Prompt: Restate the lines exactly, starting at the line that contains "[listitem] (896, 989)" and finishing with the final line of the records.

=== Stored data ===

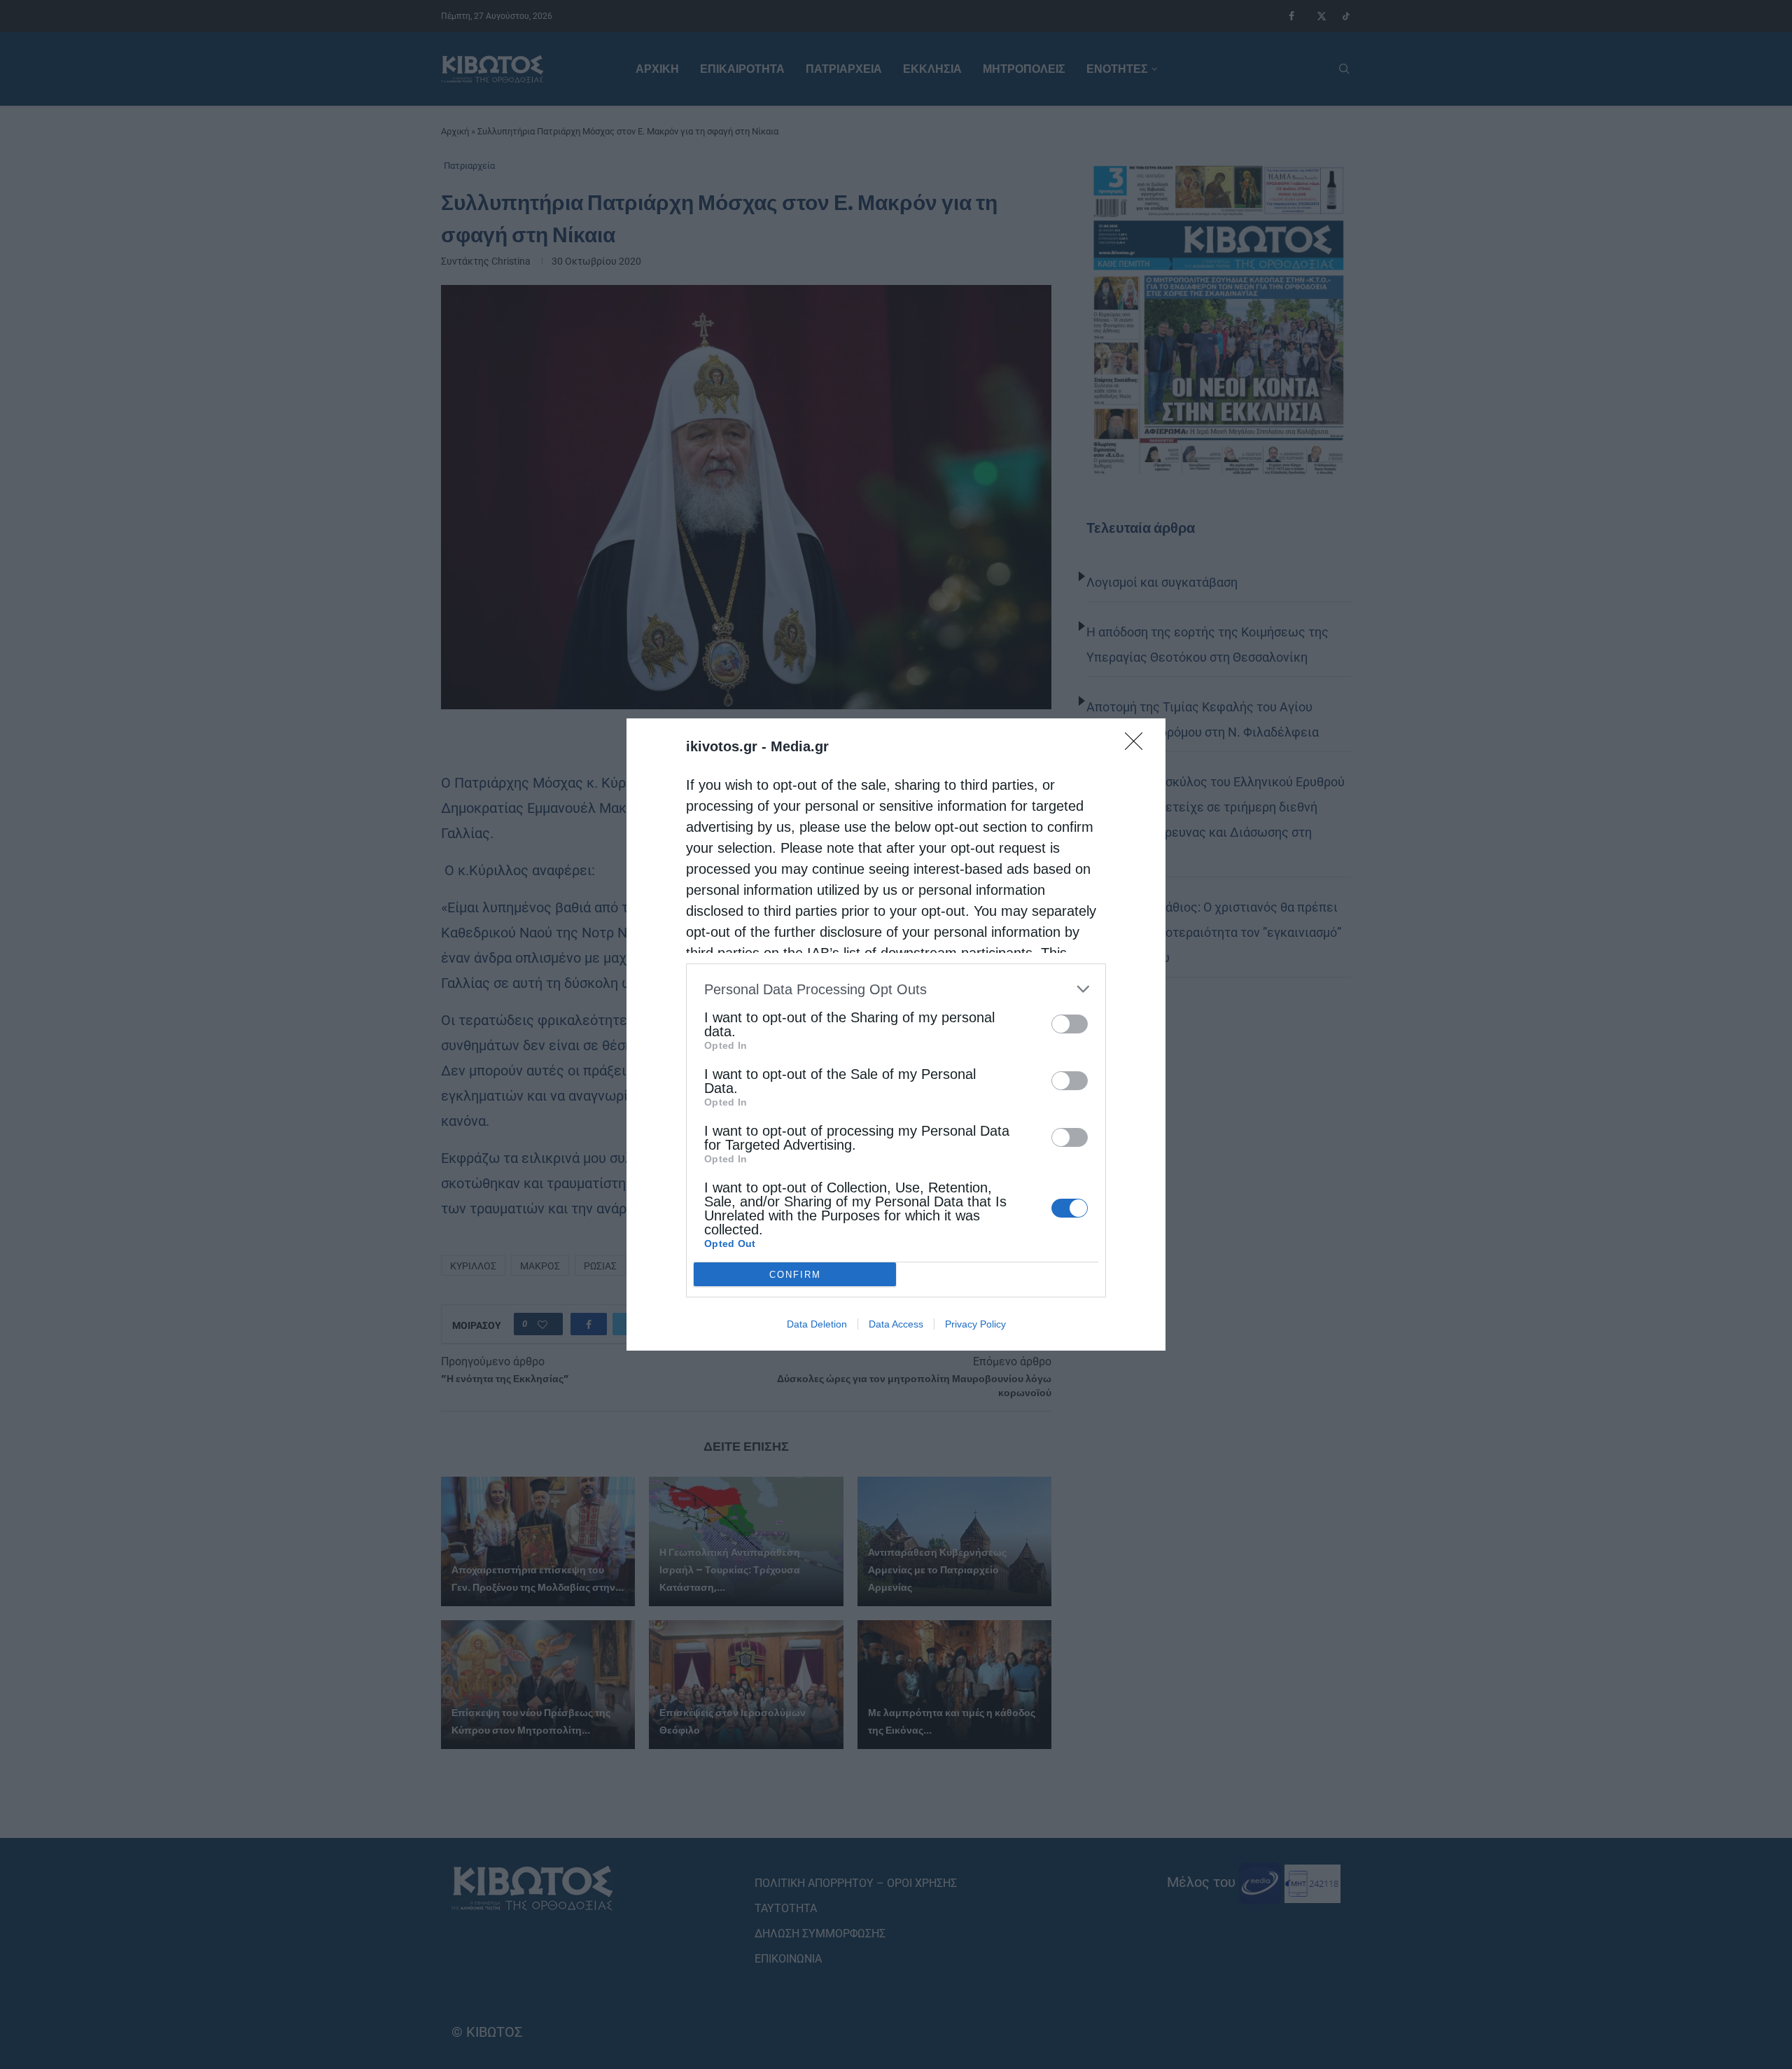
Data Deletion (817, 1324)
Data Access (896, 1324)
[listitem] (896, 989)
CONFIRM (795, 1274)
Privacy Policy (975, 1324)
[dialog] (896, 1034)
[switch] (1069, 1024)
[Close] (1138, 745)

===

Result:
[listitem] (896, 989)
CONFIRM (795, 1274)
Privacy Policy (975, 1324)
[dialog] (896, 1034)
[switch] (1069, 1024)
[Close] (1138, 745)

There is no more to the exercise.